Work to be completed. Write out the data below word for word, and leave out the pictures.

Records shown.
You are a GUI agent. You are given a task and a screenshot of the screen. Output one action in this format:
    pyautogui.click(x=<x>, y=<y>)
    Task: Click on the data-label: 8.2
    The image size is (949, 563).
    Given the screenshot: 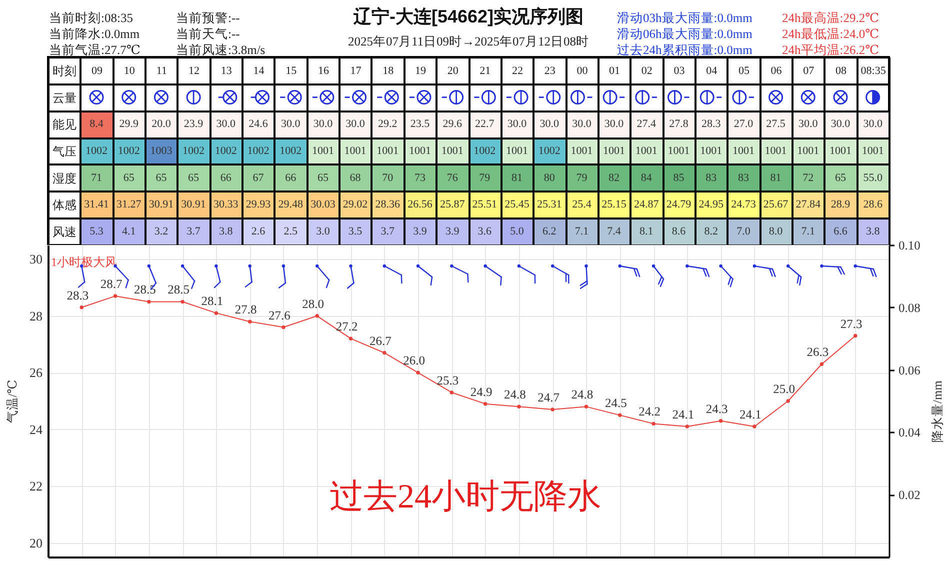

Reply to the exercise.
You are a GUI agent. You are given a task and a screenshot of the screen. Output one action in this format:
    pyautogui.click(x=<x>, y=<y>)
    Task: Click on the data-label: 8.2
    The image size is (949, 563).
    Given the screenshot: 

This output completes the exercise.